Knowledge transfer cont’d

I previously wrote here about the lack of an English equivalent for the common German term Wissenstransfer. While “knowledge transfer” is established in Anglophone microeconomics, it does not have the broad meaning of Wissenstransfer, which is used in German to designate various phenomena, from the sharing of academic insights with policymakers to the international spread of philosophical thought. The lack of a direct equivalent for Wissenstransfer is a translation problem of such severity that non-native speakers of English seem to be in a state of denial, as evidenced by edits recently made to the English Wikipedia entry for “knowledge transfer”, where the term is normally defined as a concept in “organizational theory” that relates to “transferring knowledge from one part of the organization to another.” At the end of the first paragraph, an unknown editor has contributed the following clarification: “The term has also been applied to the transfer of knowledge being transferred [sic] at the international level.” Edits to Wikipedia articles made by non-native speakers are always a joy, particularly when atrocious grammar is paired with errors of content. At the end of this sentence, we find two footnotes to substantiate the assertion: The first is a reference to an article published in the Economic Times of India that was auto-generated (!) based on a news feed from somewhere else (note that “knowledge transfer” appears nowhere in the article aside from the title, where it is used as part of the larger compound “scientific knowledge transfer”). The second is a reference to an EU document produced as part of the Innovation Union, which means German natives were maybe (just maybe!) involved in its authorship.

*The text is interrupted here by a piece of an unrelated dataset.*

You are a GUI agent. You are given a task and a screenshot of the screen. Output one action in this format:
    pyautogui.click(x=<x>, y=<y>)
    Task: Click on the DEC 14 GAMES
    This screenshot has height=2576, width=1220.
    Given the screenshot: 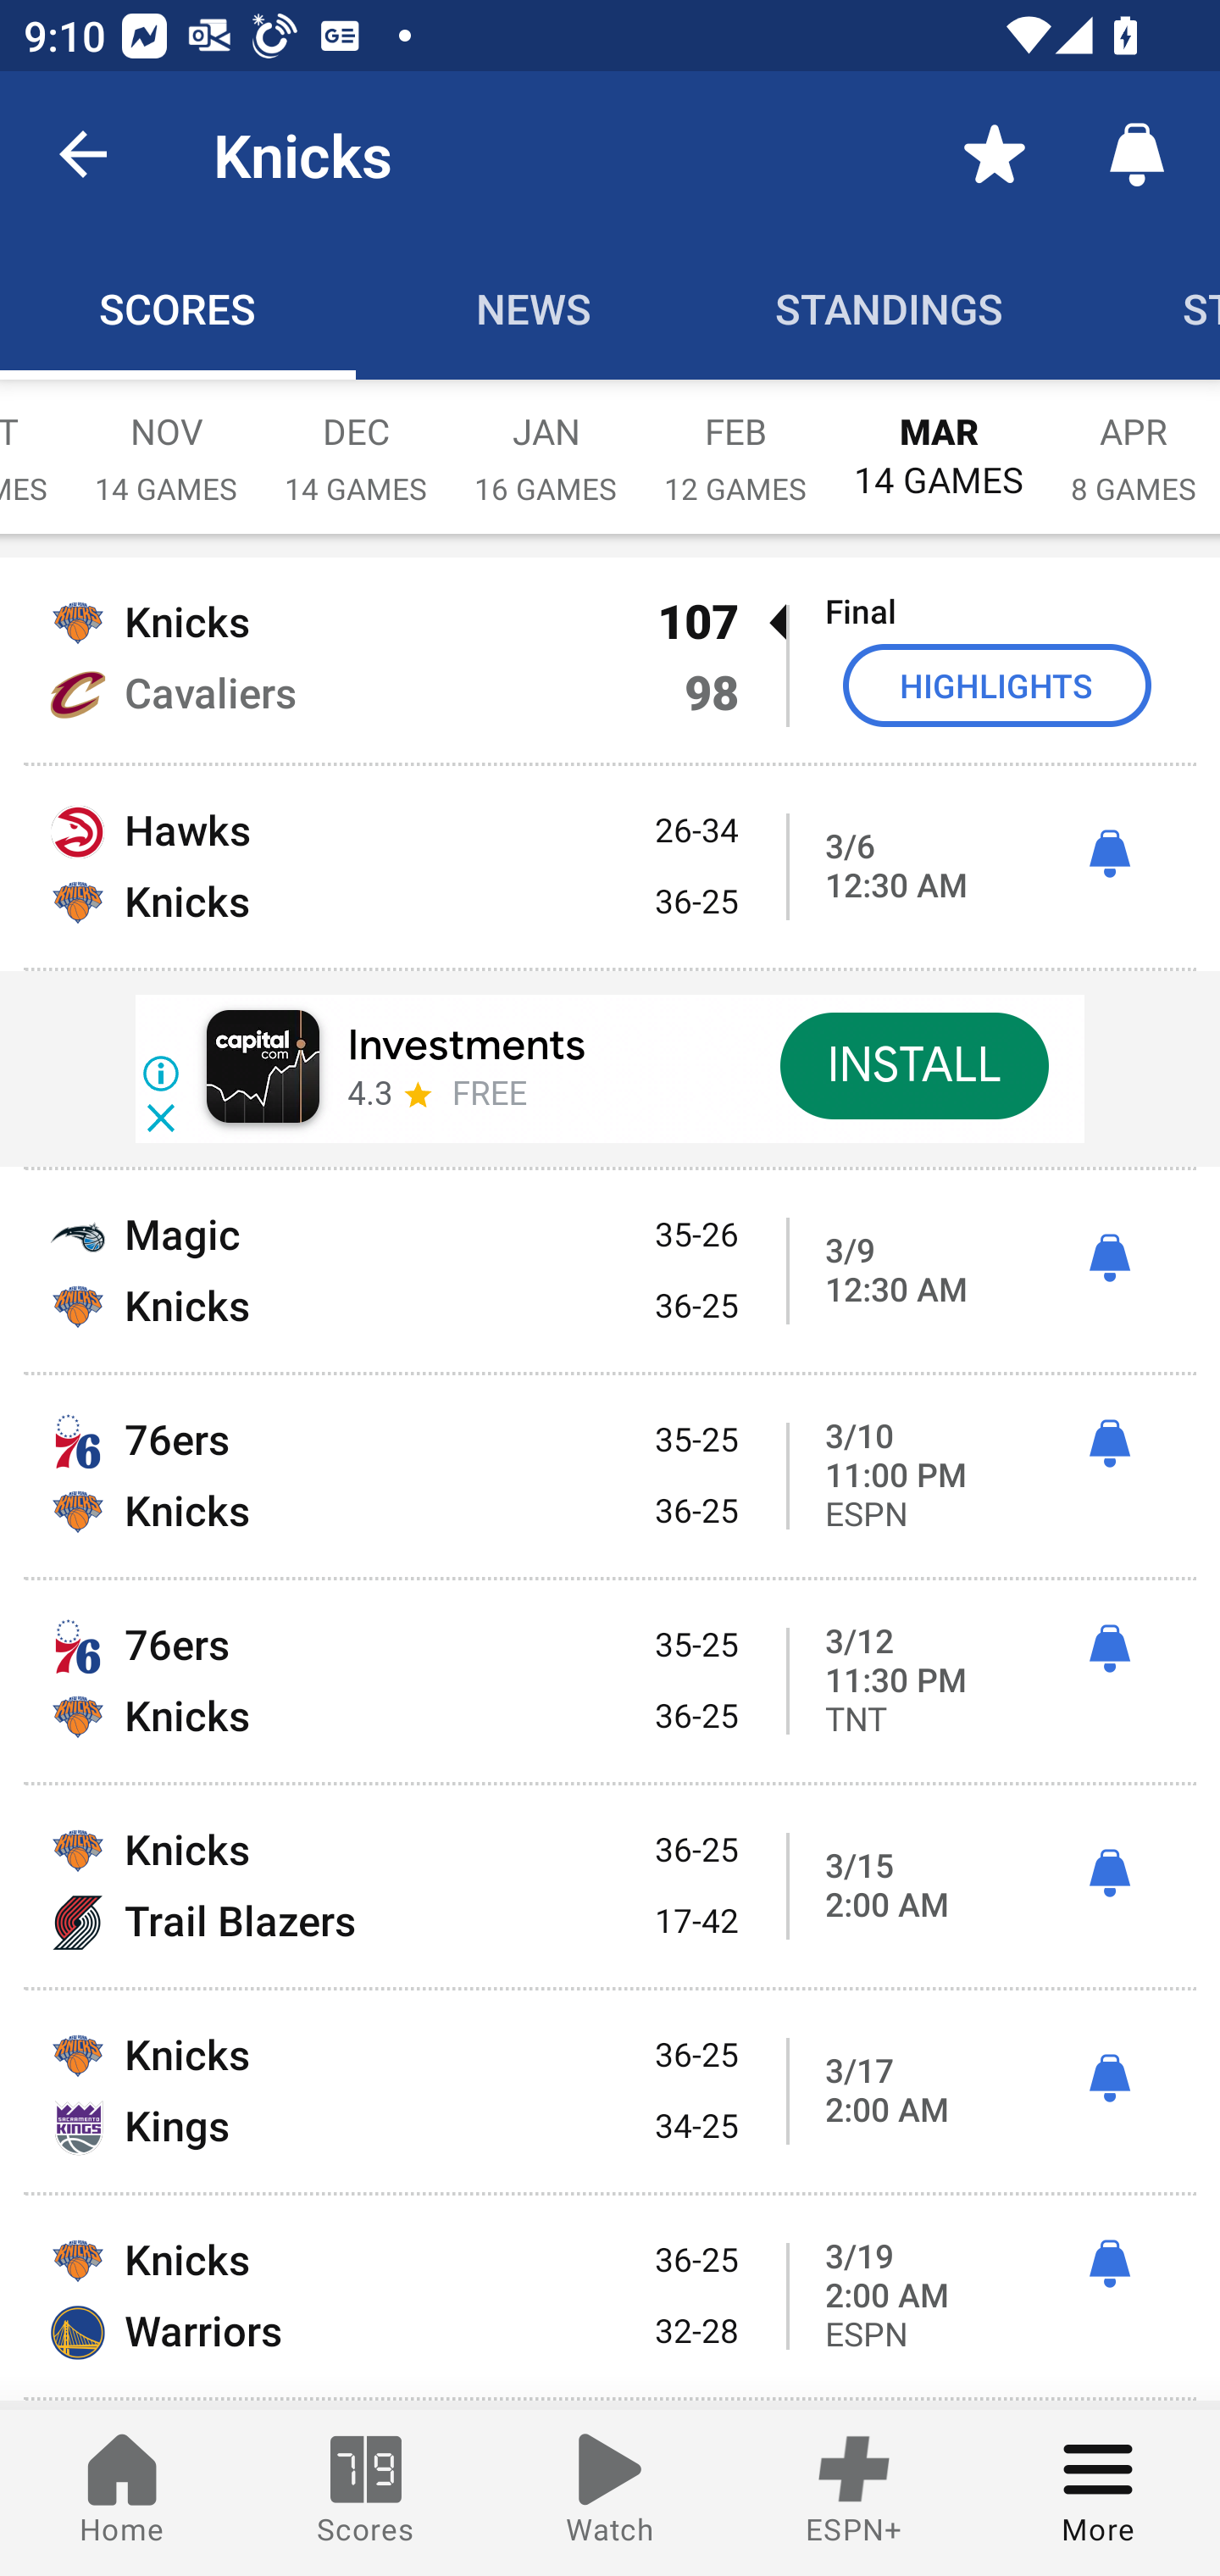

In any event, Lord Grey’s successful effort to squelch the pro-German factions in British Parliament who advocated remaining neutral in 1914 means we now live in a world of Anglophone hegemony, a world in which a Professor of Political Science at Yale University, when asked by your humble author to define “knowledge transfer,” can unabashedly respond, “What in the hell is that supposed to mean?”

One thought on “Knowledge transfer cont’d”

  1. Well, here is another of your very interesting blogs that will also go unappreciated: native English speakers, like your Yale University friend, don’t care what Wissentransfer means, and native German speakers already know exactly what it means.
    Get my point? This word, therefore, is just another thorn in the shoe of the translators (who are remembered mostly only when they make a mistake).

    One small observation: in the 7th line from the top, you refer to
    “the field of Reception History”*. I have never heard of this field.
    Is it possible the German equivalent is well-known by all Germans, but you have forgotten that its literal translation males no sense in English?
    *I seem to remember you and I boxed a few rounds over
    “Reception History” a few years ago. My memory is your claim
    that it means “Received History”, meaning the histories we currently write in “our time” based on the histories or the knowledhe we have
    “received” from “past times”. I remember telling you that this probably makes perfect sense in German, but that we just don’t
    say it that way. I remember telling you that I would happily concede if you would show me just one college catalog that lists
    a course or a heading called “Reception History”. I am standing my ground.